Task to complete » Images excepted, the data below must be repeated exactly.

::::::

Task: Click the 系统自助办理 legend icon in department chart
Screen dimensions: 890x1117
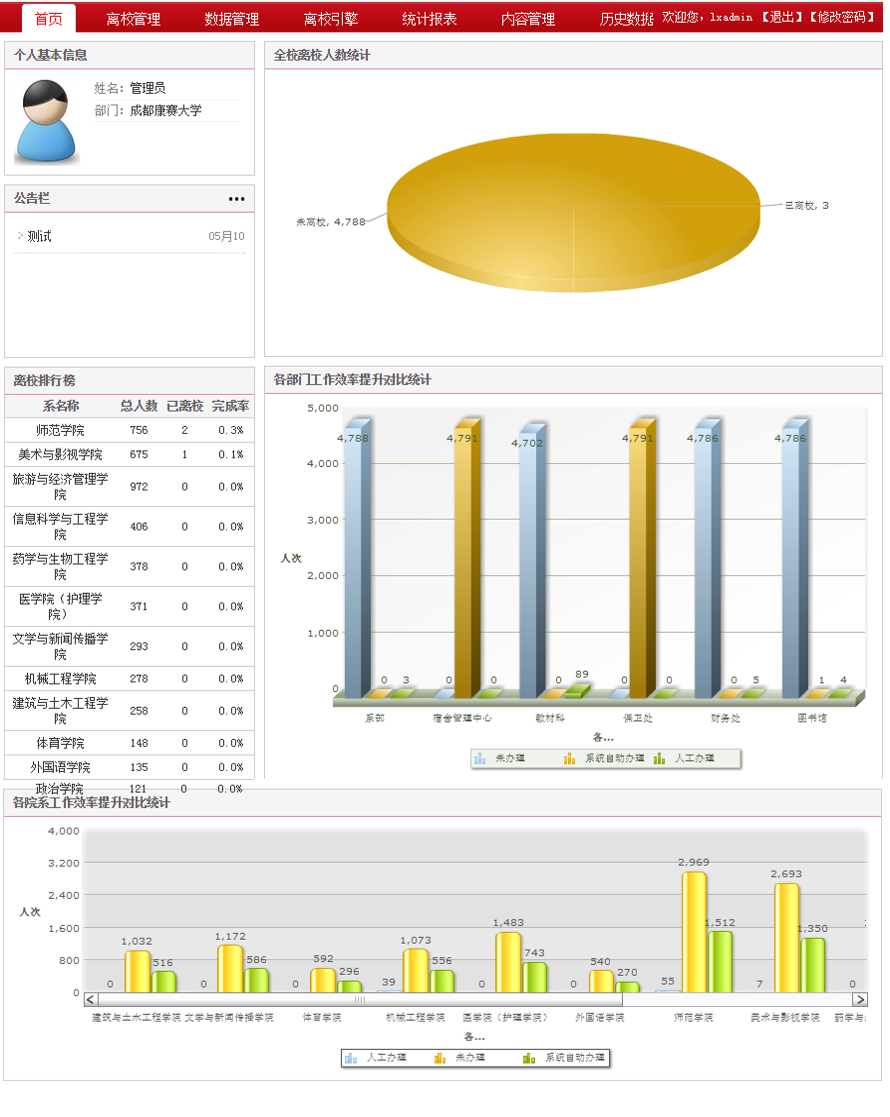Action: tap(569, 759)
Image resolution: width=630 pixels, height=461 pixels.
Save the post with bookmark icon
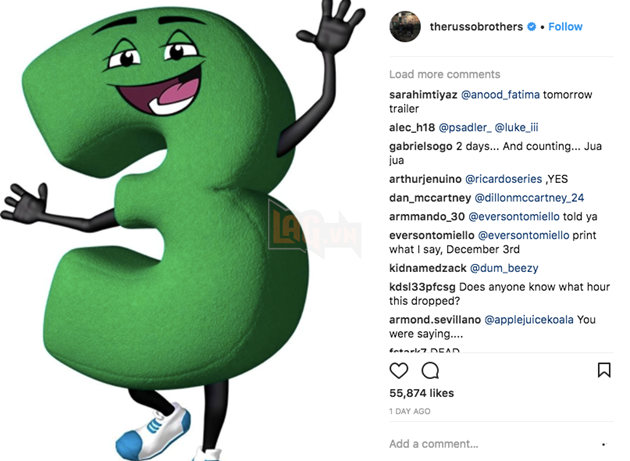click(604, 370)
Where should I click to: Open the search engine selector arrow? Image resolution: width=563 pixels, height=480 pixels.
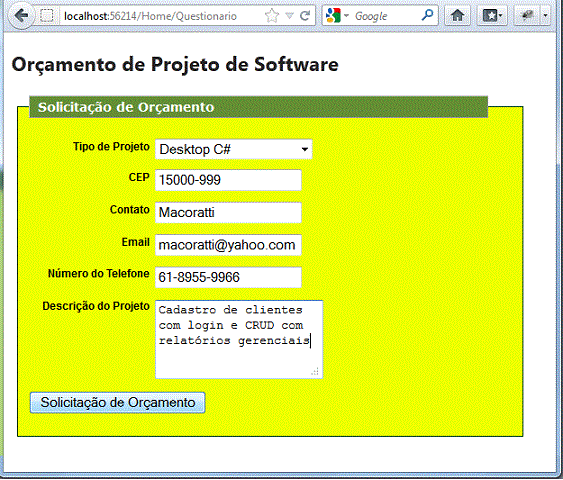tap(346, 16)
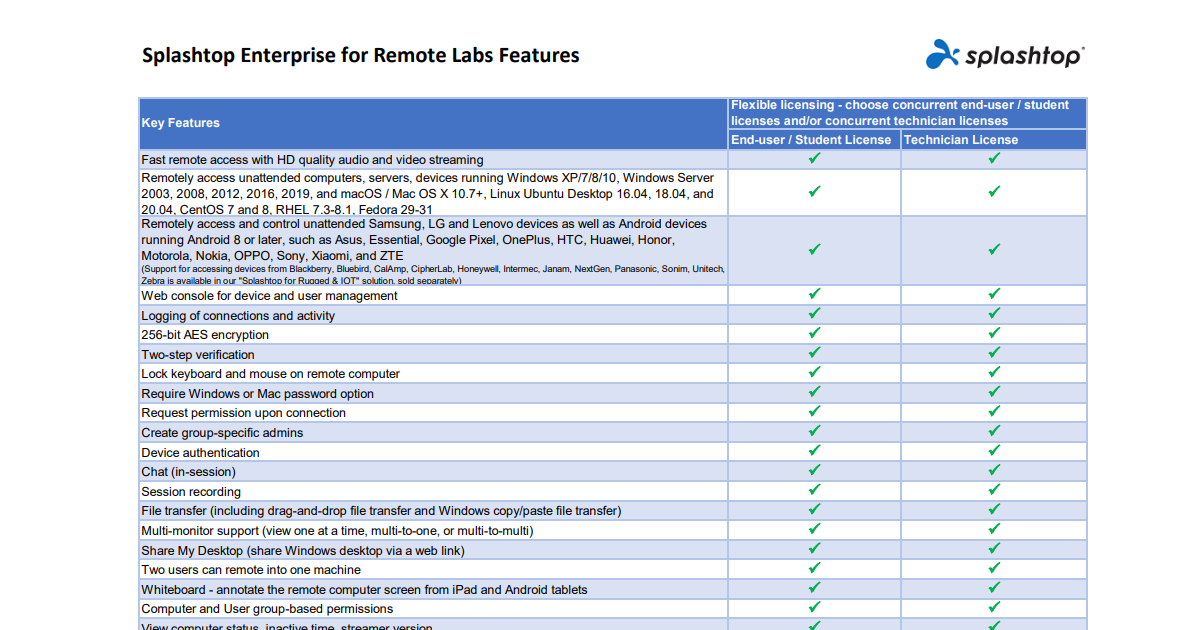The height and width of the screenshot is (630, 1200).
Task: Click the checkmark beside Session recording End-user column
Action: point(814,490)
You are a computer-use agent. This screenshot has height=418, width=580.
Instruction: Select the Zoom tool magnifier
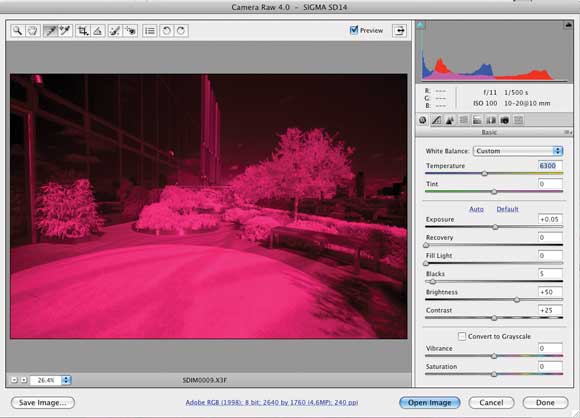17,31
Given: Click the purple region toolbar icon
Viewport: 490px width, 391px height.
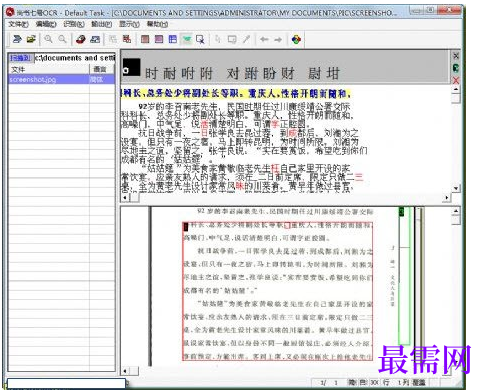Looking at the screenshot, I should point(159,39).
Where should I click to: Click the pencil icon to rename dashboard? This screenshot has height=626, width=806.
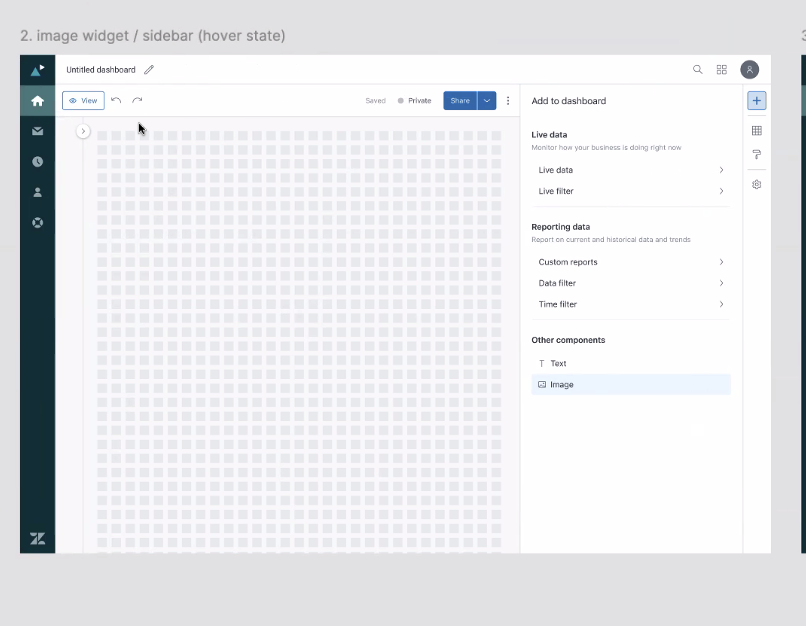149,70
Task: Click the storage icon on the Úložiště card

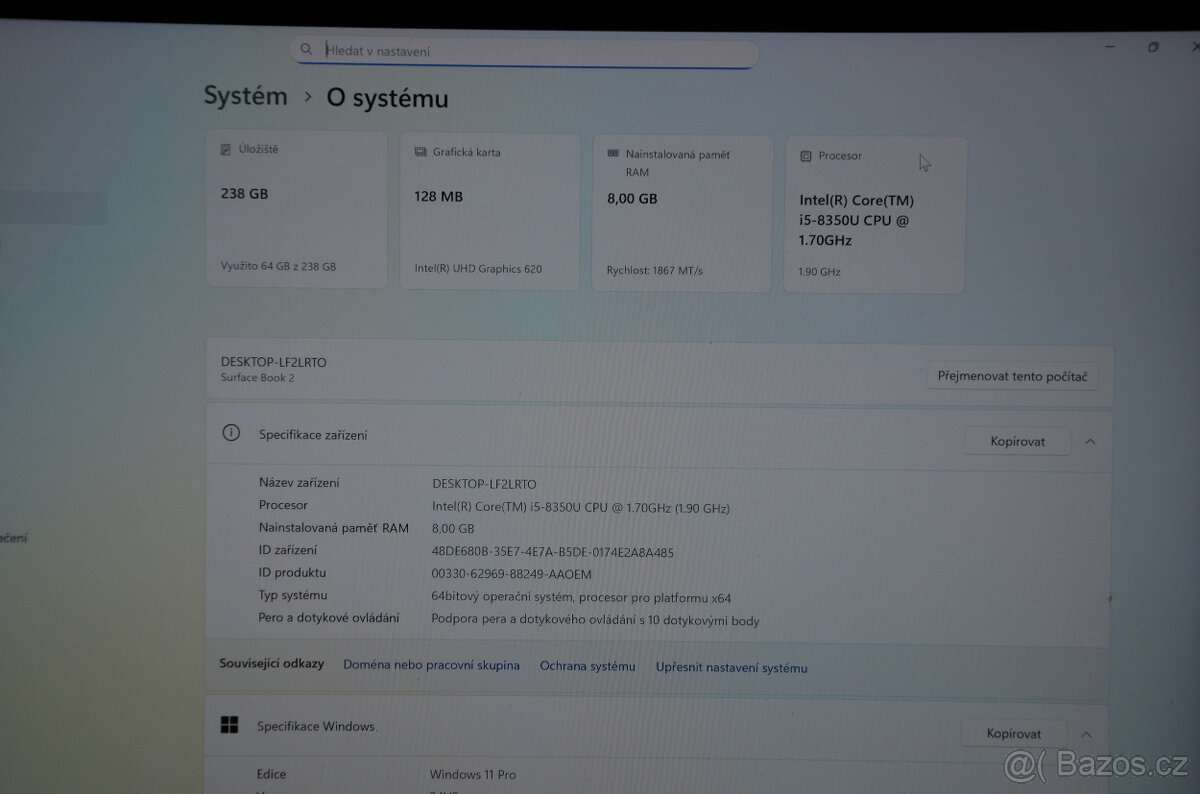Action: point(226,148)
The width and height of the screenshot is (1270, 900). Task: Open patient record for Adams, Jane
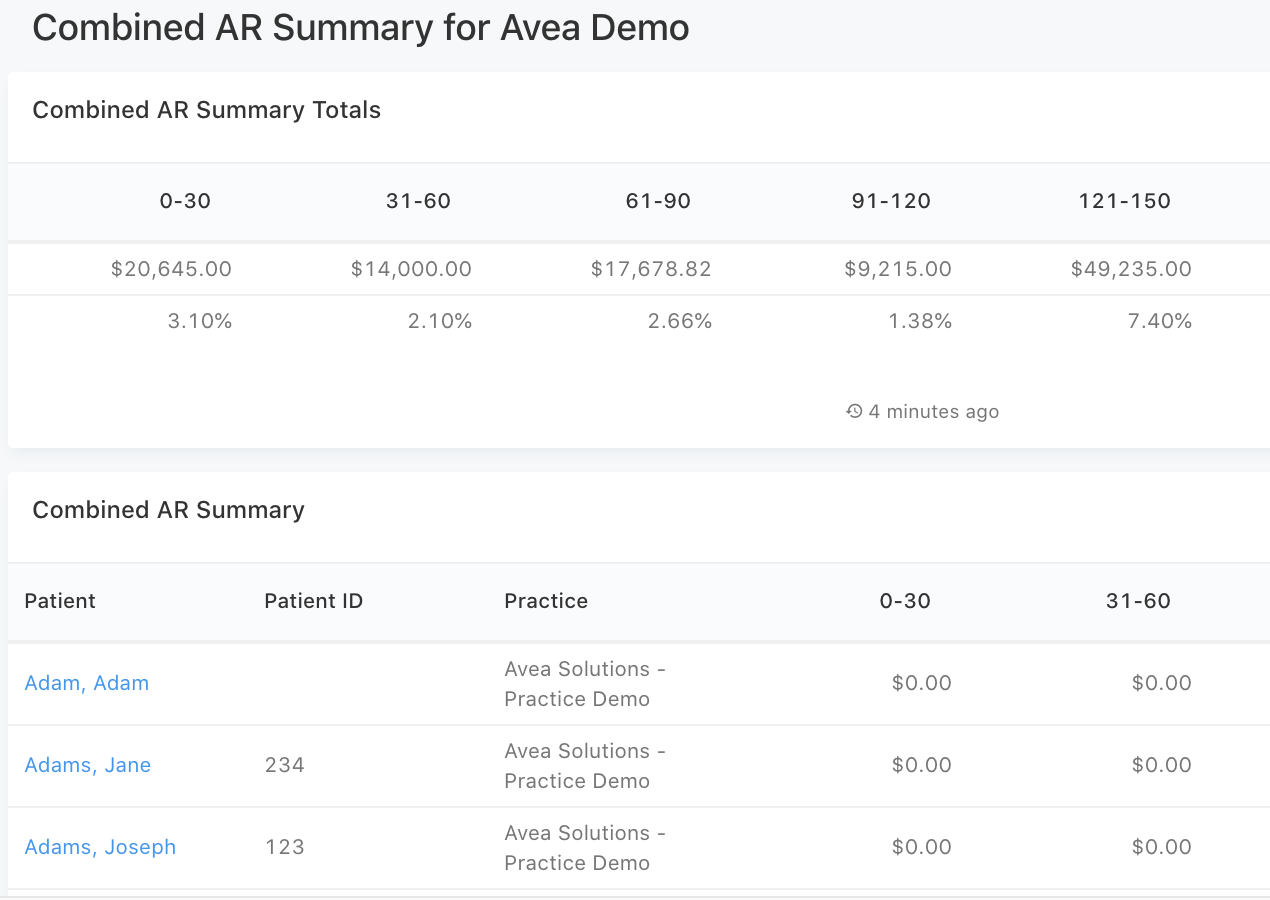88,765
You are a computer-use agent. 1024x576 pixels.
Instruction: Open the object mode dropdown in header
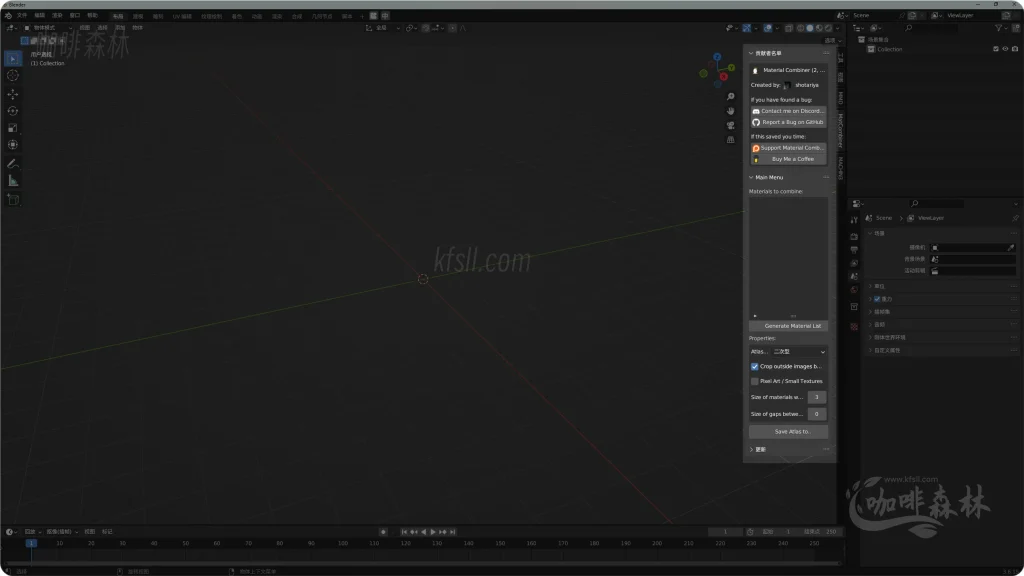tap(44, 28)
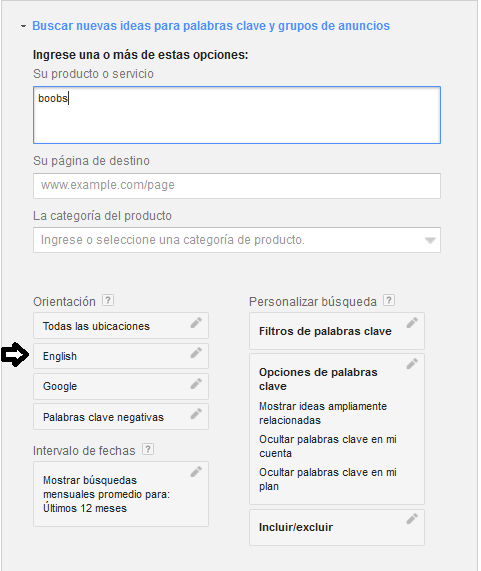Viewport: 481px width, 571px height.
Task: Click the help icon for Intervalo de fechas
Action: (x=147, y=449)
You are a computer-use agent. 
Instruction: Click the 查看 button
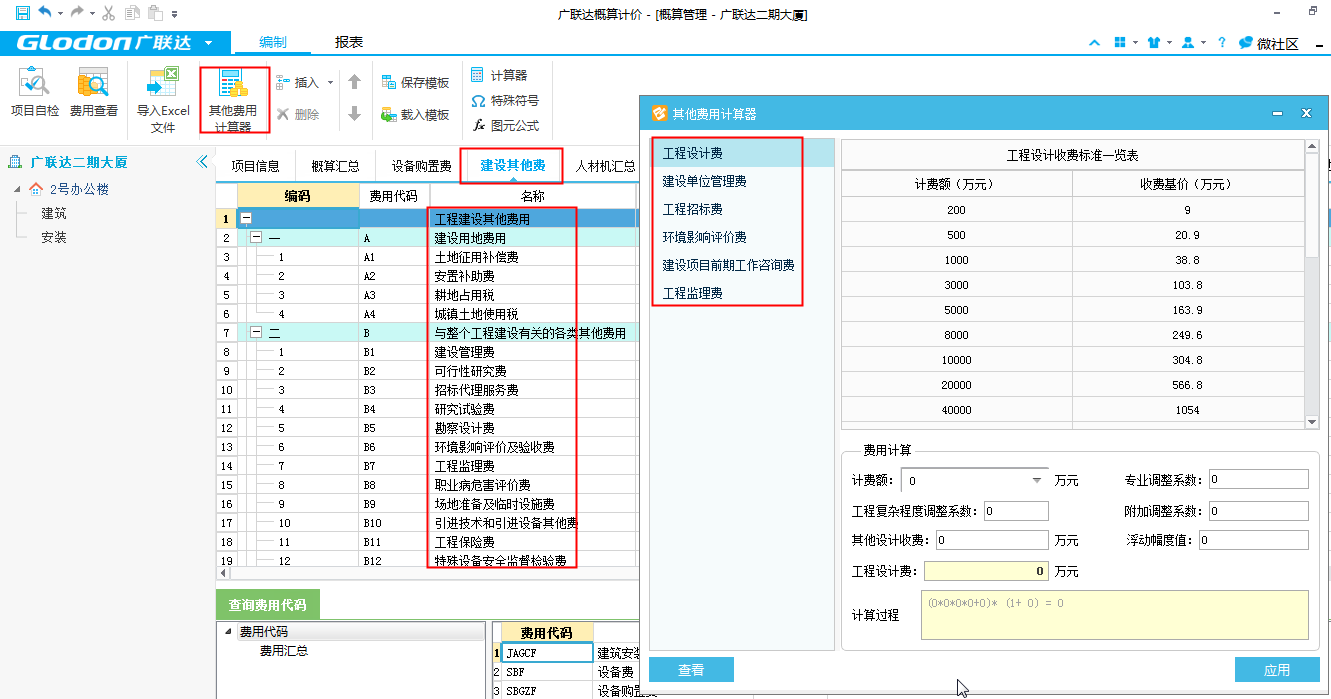[691, 670]
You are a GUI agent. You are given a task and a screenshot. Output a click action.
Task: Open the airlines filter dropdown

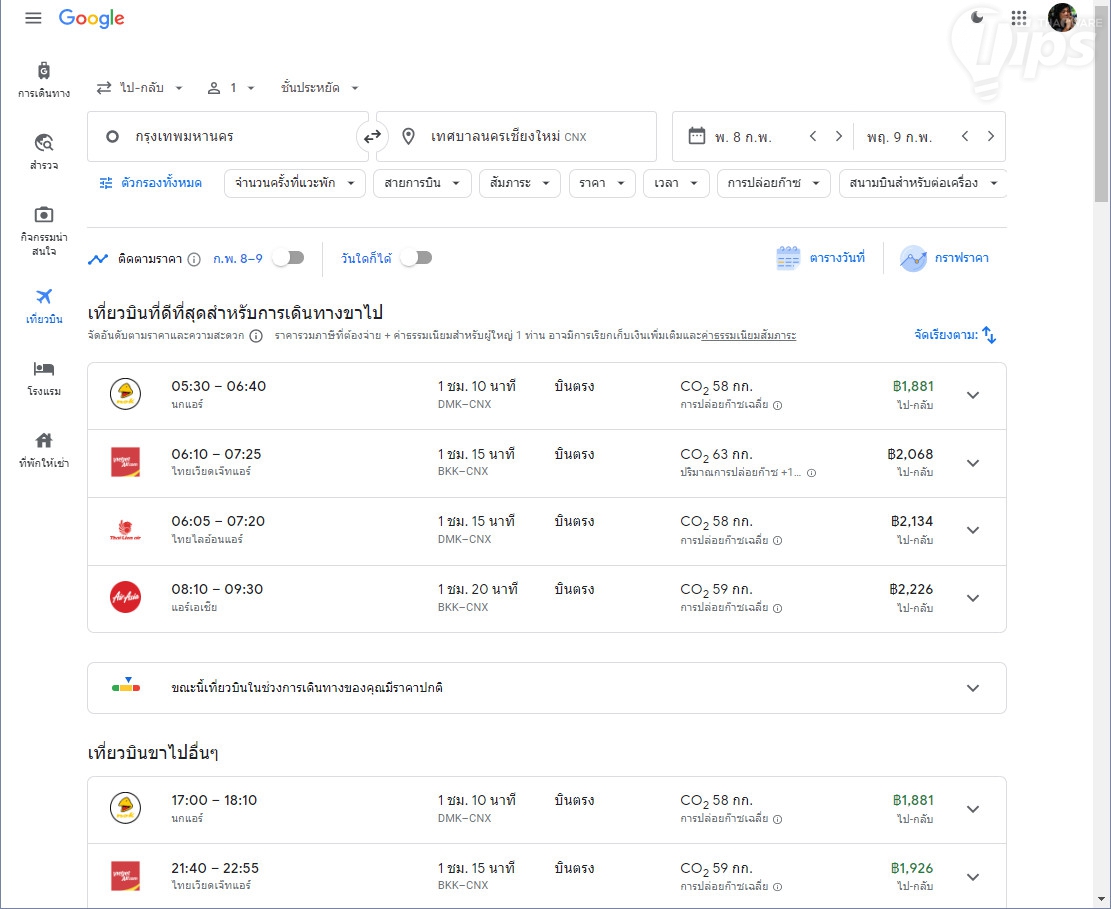(x=420, y=183)
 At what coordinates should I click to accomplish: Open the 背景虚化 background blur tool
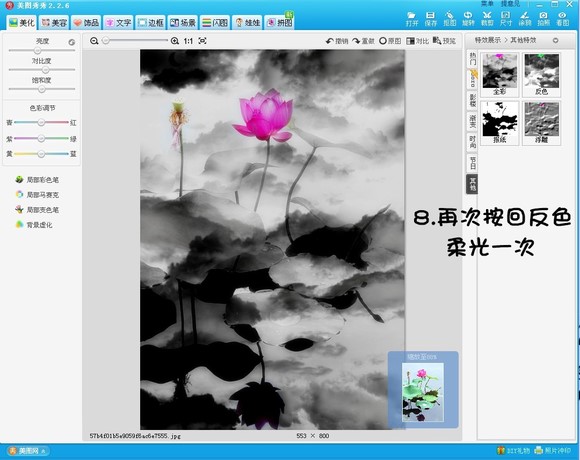point(34,224)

::::::

Completed task »
Task: Click the 系统自助办理 legend icon in department chart
Screen dimensions: 890x1117
Action: tap(569, 759)
Image resolution: width=630 pixels, height=461 pixels.
Save the post with bookmark icon
click(604, 370)
Where should I click to: Open the search engine selector arrow? Image resolution: width=563 pixels, height=480 pixels.
tap(346, 16)
The height and width of the screenshot is (630, 1200).
Task: Click the checkmark beside Session recording End-user column
Action: point(814,490)
You are a computer-use agent. This screenshot has height=418, width=580.
Instruction: Select the Zoom tool magnifier
17,31
Given: Click the purple region toolbar icon
Viewport: 490px width, 391px height.
Looking at the screenshot, I should point(159,39).
Where should I click to: Click the pencil icon to rename dashboard? This screenshot has height=626, width=806.
149,70
Task: Click the storage icon on the Úložiště card

Action: point(226,148)
The width and height of the screenshot is (1270, 900). Task: Open patient record for Adams, Jane
88,765
You are a computer-use agent. 1024x576 pixels.
Instruction: Open the object mode dropdown in header
tap(44, 28)
Viewport: 481px width, 571px height.
Task: Click the help icon for Intervalo de fechas
Action: (x=147, y=449)
You are a computer-use agent. 
Instruction: Click the 查看 button
[691, 670]
You are a GUI agent. You are given a task and a screenshot. Output a click action.
Task: Open the airlines filter dropdown

(x=420, y=183)
 At what coordinates should I click to accomplish: Open the 背景虚化 background blur tool
point(34,224)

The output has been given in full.